Ever since seeing The Royal Tenenbaums, my desire to live in an historic Brownstone skyrocketed. The history with which every Brownstone is imbued constantly has me wandering, “If these walls could talk…”. It also helps that I much prefer bricks, copper, stained glass and wrought iron to today’s building materials. I introduce you to a hidden gem, on a tree-lined, historically designated street in Brooklyn, built in 1893 and designed by Swedish architect Magnus Dahlander.
Born in 1861, in Orebo, Sweden, Dahlander practiced turn of the century designs in his native country and in the United States. Trained in architecture at the University of Technology in Helsinki, and the Royal Institute of Technology in Stockholm, his homes in Brooklyn feature meticulously carved ornamentation, leaf-trims, arched doorways, copper clad roofing, gargoyles, and other splendors of Renaissance Revival and Romanesque Revival frameworks. If you ever wanted to live in a 19th century castle, now’s your turn!
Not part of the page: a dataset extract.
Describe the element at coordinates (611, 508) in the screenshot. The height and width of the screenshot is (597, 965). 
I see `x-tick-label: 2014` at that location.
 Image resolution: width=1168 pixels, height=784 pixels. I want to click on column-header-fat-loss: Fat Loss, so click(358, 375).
Anyone up for reading a leatherbound book on this daybed, with light pouring in from three angles? If you love decorating a mantle, Everything about this space has the patina of important and stateliness. The Victorian details lend themselves to sitting rooms, salons and parlors.
Why not treat your staircase like a glamorous, red carpet runway?
I can easily imagine the Epsom salts, dried lilac petals, and body oils I would use in this classic bathtub.
Is anyone else fretting over this fretwork? The sheer amount of precise carpentry that went into the foyer is startling. Even the radiator covers radiate. Why did I feel it necessary to place not one, but two, decorative puns into this paragraph? Who knows…
When in doubt, throw a Persian Rug on it!
Would you like to inherit a vintage, ‘slightly used’ home? Or do you prefer to buy new? I know my answer!